Igor Galo (born 5 December 1948) is Yugoslav and Croatian actor, best known for his work in Sam Peckinpah's Cross of Iron.

==Biography ==
He was born on 5 December 1948 in Ćuprija, SR Serbia, FPR Yugoslavia in Croatian family. His father was Yugoslav army officer. After moving around Yugoslavia his family settled in Pula where Galo completed gymnasium high school in 1967. He enrolled into the University of Zagreb forestry and economics studies but quickly dropped out when he started his acting career in 1968. Over the years he appeared in over 60 cinematic and TV roles out of which at least 22 were lead role. Beyond the former Yugoslavia he appeared as Lieutenant Meyer in 1977 Cross of Iron.

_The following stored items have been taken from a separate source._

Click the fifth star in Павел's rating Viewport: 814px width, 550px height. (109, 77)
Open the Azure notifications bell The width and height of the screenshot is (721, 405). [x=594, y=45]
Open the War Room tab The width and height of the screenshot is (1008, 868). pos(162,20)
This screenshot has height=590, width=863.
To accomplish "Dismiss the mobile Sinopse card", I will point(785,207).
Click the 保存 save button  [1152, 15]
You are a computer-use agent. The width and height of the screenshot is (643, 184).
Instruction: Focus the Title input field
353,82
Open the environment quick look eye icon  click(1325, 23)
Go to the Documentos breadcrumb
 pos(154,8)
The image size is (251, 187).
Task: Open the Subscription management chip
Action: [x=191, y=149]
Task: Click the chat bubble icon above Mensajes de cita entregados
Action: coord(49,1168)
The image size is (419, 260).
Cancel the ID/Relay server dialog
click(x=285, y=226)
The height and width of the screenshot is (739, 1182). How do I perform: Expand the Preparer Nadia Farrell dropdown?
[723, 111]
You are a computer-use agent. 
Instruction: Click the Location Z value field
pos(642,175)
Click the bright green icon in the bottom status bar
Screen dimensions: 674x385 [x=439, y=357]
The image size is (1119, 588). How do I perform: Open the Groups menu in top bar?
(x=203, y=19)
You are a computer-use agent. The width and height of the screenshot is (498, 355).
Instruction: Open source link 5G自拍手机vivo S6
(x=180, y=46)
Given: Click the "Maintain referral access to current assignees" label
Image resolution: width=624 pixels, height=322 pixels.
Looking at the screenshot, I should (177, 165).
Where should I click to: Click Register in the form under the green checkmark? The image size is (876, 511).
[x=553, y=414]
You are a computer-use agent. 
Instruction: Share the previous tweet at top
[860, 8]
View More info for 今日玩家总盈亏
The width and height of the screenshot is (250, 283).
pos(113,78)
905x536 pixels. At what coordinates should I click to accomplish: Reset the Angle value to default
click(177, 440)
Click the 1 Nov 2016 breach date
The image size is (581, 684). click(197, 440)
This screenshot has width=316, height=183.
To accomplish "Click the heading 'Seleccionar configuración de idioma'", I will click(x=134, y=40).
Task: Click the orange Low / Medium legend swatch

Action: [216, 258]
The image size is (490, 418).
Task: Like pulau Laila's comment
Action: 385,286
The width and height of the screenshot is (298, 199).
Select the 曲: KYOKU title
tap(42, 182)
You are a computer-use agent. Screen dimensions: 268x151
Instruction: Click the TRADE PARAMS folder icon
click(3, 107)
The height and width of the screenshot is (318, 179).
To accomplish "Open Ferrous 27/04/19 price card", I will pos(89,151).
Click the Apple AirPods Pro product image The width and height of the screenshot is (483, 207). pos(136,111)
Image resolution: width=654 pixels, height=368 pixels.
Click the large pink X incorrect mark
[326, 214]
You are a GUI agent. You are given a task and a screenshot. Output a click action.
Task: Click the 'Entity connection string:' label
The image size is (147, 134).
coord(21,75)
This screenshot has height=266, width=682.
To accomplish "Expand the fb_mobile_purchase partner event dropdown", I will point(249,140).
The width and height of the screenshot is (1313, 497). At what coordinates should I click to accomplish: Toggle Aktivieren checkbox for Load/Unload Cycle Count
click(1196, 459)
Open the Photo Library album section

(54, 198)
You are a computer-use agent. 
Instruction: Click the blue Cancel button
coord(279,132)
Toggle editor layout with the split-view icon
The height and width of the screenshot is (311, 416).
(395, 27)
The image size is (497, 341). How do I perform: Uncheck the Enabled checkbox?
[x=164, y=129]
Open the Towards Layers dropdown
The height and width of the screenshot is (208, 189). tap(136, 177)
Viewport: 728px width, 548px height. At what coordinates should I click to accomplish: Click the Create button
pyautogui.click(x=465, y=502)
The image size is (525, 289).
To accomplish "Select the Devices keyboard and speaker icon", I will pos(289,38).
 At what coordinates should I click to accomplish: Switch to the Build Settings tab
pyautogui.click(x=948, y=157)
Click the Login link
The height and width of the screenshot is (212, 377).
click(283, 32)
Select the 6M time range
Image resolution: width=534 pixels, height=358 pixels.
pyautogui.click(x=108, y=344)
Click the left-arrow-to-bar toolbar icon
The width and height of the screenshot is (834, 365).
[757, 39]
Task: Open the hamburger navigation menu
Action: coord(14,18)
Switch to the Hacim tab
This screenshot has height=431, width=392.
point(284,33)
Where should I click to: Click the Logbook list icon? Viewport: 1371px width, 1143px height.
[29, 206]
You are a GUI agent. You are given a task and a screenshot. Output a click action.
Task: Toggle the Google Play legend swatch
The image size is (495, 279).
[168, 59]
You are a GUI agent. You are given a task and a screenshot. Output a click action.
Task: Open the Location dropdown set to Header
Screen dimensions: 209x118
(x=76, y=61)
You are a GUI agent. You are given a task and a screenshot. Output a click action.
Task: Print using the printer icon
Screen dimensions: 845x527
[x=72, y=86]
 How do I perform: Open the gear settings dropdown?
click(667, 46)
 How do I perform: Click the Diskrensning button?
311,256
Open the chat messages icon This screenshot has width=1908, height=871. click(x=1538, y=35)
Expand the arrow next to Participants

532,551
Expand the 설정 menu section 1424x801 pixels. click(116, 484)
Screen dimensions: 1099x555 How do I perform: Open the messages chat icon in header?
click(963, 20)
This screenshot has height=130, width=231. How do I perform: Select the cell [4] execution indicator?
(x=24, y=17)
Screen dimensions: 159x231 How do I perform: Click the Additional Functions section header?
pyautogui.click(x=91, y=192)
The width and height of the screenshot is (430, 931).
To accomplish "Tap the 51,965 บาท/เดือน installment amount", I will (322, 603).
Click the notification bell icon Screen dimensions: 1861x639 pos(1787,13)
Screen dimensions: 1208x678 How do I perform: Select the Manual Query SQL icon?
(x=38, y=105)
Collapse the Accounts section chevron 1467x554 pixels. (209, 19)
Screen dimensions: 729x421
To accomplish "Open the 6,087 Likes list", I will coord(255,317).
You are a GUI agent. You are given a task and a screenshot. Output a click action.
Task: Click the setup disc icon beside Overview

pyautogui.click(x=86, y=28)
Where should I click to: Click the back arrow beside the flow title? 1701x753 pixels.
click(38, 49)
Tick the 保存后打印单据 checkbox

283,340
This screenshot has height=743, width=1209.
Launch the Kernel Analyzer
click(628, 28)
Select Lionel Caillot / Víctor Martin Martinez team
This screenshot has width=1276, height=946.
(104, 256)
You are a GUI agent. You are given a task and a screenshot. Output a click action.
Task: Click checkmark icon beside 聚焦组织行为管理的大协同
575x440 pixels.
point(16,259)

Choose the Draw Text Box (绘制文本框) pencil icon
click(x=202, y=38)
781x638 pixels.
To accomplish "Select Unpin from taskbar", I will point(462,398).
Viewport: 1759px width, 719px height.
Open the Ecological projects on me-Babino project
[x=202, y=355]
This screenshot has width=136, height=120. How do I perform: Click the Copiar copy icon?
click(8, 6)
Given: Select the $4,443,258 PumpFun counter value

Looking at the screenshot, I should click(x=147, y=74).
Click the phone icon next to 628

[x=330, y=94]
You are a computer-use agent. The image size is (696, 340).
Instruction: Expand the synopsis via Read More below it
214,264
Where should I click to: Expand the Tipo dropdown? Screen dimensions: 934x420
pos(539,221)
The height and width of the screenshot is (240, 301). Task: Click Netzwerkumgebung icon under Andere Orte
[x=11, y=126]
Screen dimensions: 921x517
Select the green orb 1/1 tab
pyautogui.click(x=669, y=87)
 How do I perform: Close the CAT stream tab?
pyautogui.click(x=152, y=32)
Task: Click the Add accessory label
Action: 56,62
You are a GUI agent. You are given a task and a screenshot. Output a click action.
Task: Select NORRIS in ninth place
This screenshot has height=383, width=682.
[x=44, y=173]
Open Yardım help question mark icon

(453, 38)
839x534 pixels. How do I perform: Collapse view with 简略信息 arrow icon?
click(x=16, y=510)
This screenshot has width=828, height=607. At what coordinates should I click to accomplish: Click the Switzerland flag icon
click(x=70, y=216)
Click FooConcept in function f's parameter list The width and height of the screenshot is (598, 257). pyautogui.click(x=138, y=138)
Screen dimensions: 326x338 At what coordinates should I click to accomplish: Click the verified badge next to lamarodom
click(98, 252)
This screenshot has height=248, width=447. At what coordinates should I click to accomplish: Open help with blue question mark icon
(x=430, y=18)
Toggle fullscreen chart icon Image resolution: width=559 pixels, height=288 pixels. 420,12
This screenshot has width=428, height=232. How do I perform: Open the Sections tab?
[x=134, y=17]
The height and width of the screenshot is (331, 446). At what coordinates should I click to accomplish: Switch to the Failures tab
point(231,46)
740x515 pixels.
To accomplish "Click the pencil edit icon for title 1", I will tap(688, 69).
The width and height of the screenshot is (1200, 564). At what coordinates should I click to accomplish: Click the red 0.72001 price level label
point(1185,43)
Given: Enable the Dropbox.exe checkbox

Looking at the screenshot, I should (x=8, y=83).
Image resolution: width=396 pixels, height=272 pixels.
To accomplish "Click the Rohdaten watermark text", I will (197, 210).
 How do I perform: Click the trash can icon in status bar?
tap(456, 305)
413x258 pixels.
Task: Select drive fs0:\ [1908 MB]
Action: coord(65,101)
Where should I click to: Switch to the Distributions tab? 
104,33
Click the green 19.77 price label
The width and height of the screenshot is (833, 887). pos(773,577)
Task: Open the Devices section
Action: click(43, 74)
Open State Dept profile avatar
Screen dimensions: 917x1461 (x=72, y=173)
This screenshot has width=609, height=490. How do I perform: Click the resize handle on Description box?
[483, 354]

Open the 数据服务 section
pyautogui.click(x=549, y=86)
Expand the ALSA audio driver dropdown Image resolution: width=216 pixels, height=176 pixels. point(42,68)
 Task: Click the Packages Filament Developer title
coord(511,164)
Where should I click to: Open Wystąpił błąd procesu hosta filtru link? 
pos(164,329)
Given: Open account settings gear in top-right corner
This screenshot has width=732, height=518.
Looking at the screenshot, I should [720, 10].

In 2017, Galo signed the Declaration on the Common Language of the Croats, Serbs, Bosniaks and Montenegrins.

==Filmography==
- I Have Two Mothers and Two Fathers (1968)
- The Bridge (1969)
- Cross of Iron (1977)
- Operation Stadium (1977)
- Is It Clear, My Friend? (2000)
- Newenas weite Reise (2001)
- 476 A.D. Chapter One: The Last Light of Aries (2014)
- 476 AD (2016)
- 4:2 (2022)
- Sore: Istri dari Masa Depan (2025, Indonesian film)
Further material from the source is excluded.